Plant-Human Quarterly is a stunning online journal that is a project of the Plant-Human Communication Project of the Netherlands, supported by the Dutch Creative Industries Fund. The aim of the Plant-Human Communication Project, and Plant-Human Quarterly, is to bridge science, technology and art to restore our sense of belonging within, and thus our responsibility toward, natural ecosystems. I feel extremely grateful to have two poems in this Autumn Equinox edition -- you can find them here:: https://otherwisecollective.com/hill
Although writing an artist statement, or statement of philosophy and approach to one's work, is common in the visual arts world, it's not frequently seen in the poetry world. We poets are often asked to produce a 50- or 100-word bio summarizing highlights of our publication history, where we live, and an occasional "fun fact". But rarely are we tasked with setting down in writing a deeper statement of where we are coming from in our art.

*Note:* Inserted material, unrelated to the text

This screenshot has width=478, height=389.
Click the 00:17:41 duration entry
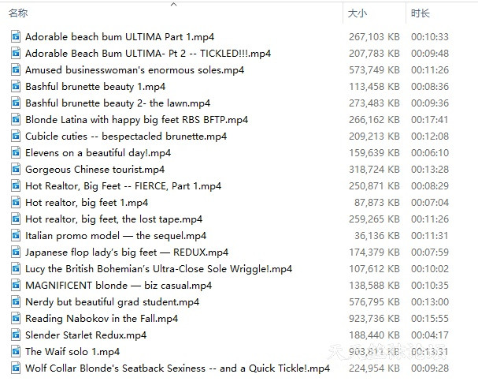point(429,120)
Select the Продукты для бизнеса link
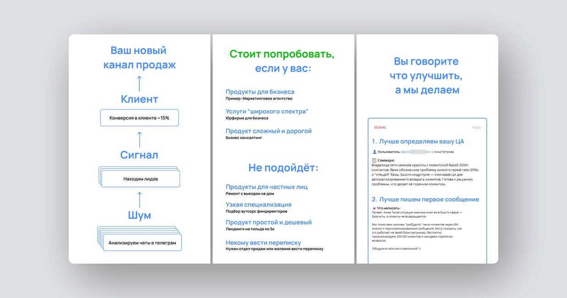 click(x=260, y=91)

I was deeply touched by the opportunity to take my time and think about exactly where my poetry comes from, and how that relates to my place in the greater human-and-non-human world.
Artist Statement: Talking & Listening to Plants
To speak or write of the “natural world” as “other” is to create that otherness, a phenomenology of being in the world which perceives the self as a separately identifiable entity in relation with other separately identifiable entities. This is a fundamental error of perception. What flows in the rivers flows in our veins. What flows through the air flows through our lungs. What we kill in our gardens, we kill on our battlefields and city streets and in the arenas of economic injustice. Everything inter-is. Our deeply erroneous construct of otherness gives rise to room for callous disregard for the lives and deaths of plant, animal, and human beings. It has allowed us to forget that what we do to others, we do to ourselves. To be a poet or artist or musician is to exercise that pinnacle of human perceptive faculties—creative imagination—to re-embody that which we have externalized. It is an act of self-healing that encompasses the world. To succeed, we must end-run cold-hearted logic and appeal to imagery, lyricism and symbolism which calls to our collective souls the way coyotes call to one another across dark valleys. Our souls must howl in answer to that call. The dusky seaside sparrow was also a grandmother in Yemen. The bees on my rose of sharon tree are also my fingers on the keyboard. I feel and I perceive, therefore I am tall grass, and hummingbirds, and brambles drawing blood from my own skin, and the bright burst of wood sorrel on your tongue.